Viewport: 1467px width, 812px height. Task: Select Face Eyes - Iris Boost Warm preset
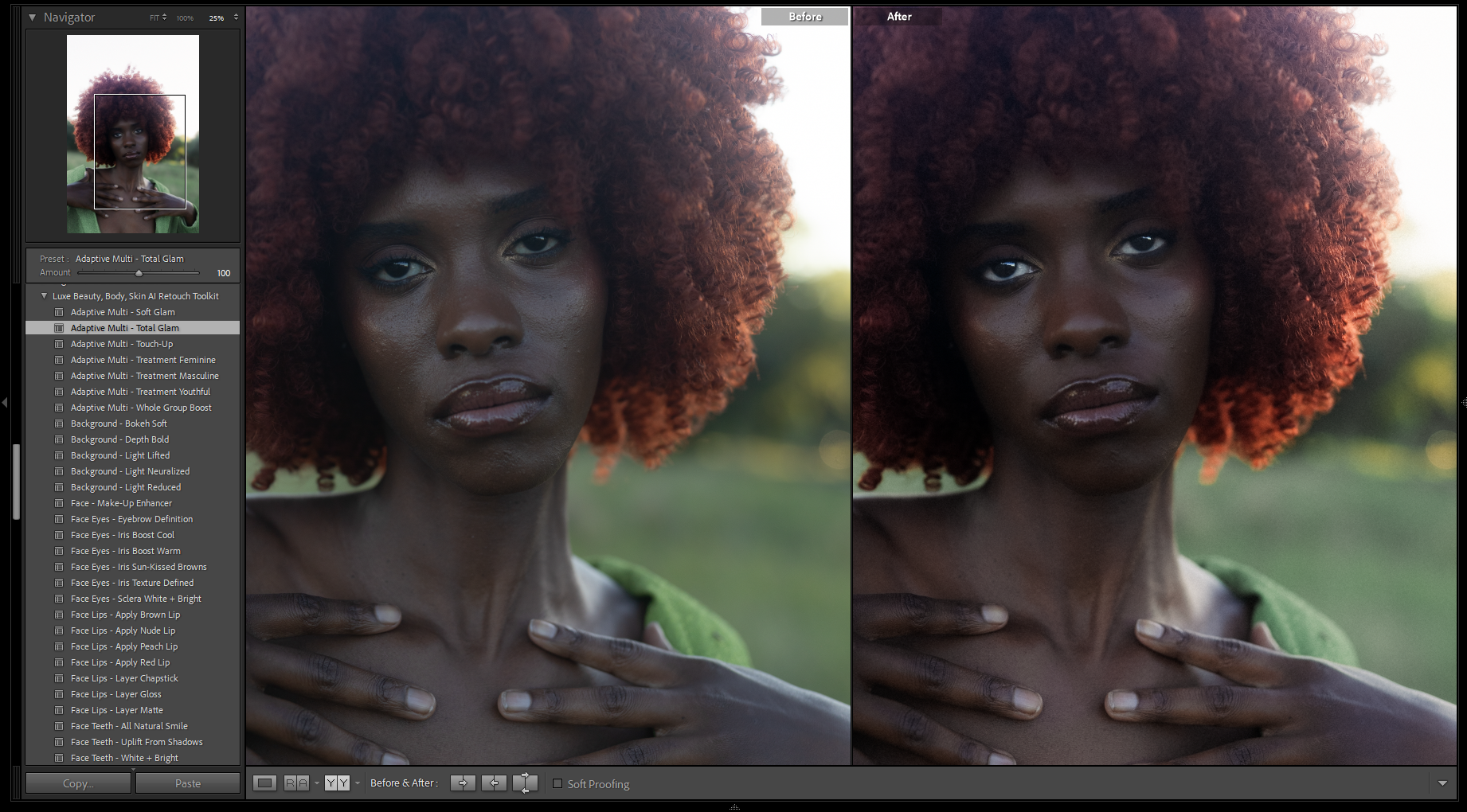(x=125, y=551)
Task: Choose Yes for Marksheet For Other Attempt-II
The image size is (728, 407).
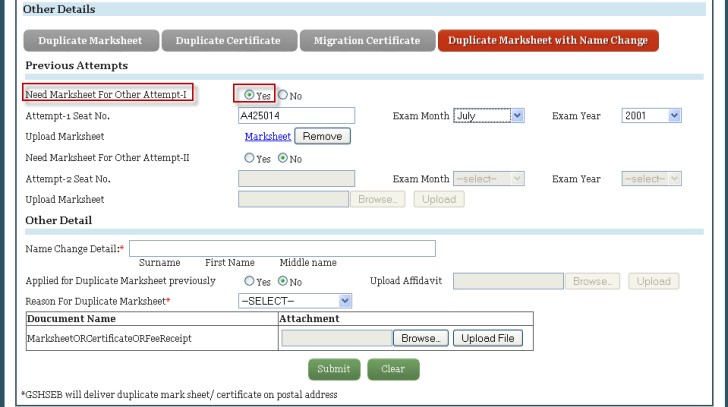Action: (x=249, y=158)
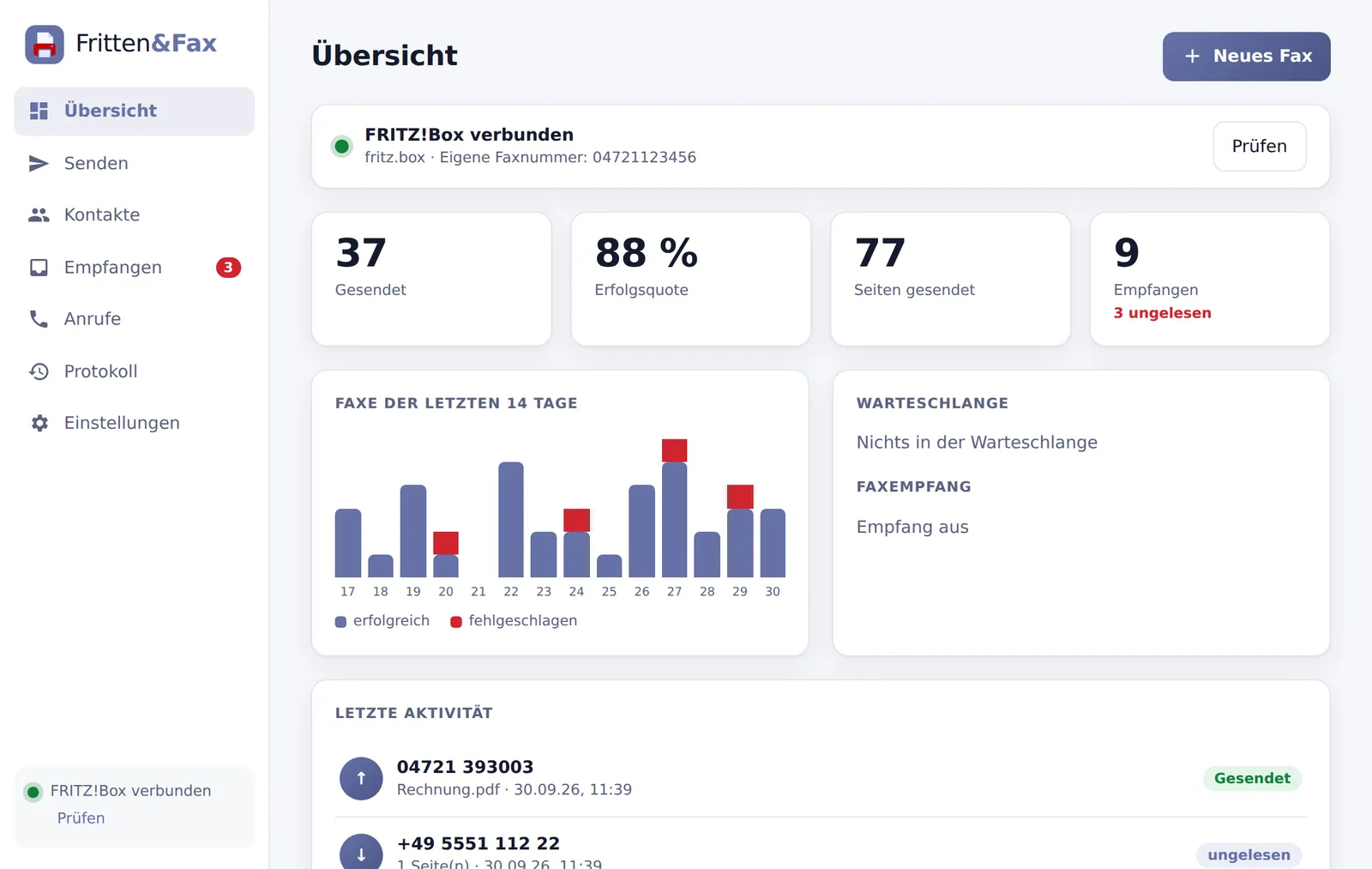
Task: Open Anrufe via phone handset icon
Action: (39, 319)
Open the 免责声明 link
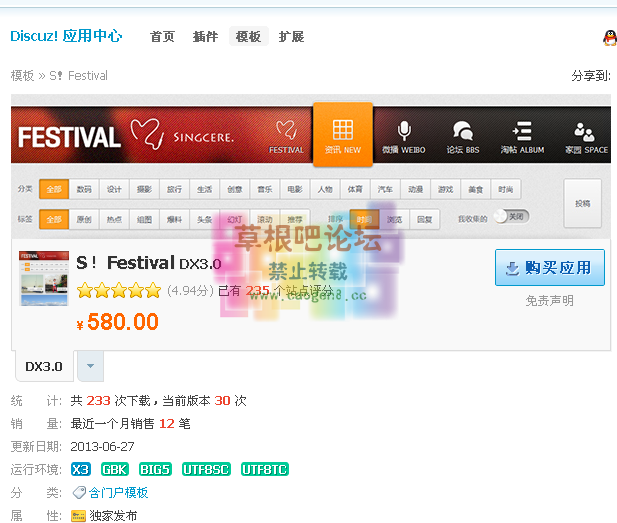 coord(550,300)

....

What you are asked to do: Report each line of the data above that contains the string "Task".

Answer below:
Viewport: 1467px width, 812px height. Task: Select Face Eyes - Iris Boost Warm preset
Task: Choose Yes for Marksheet For Other Attempt-II
Task: Open Anrufe via phone handset icon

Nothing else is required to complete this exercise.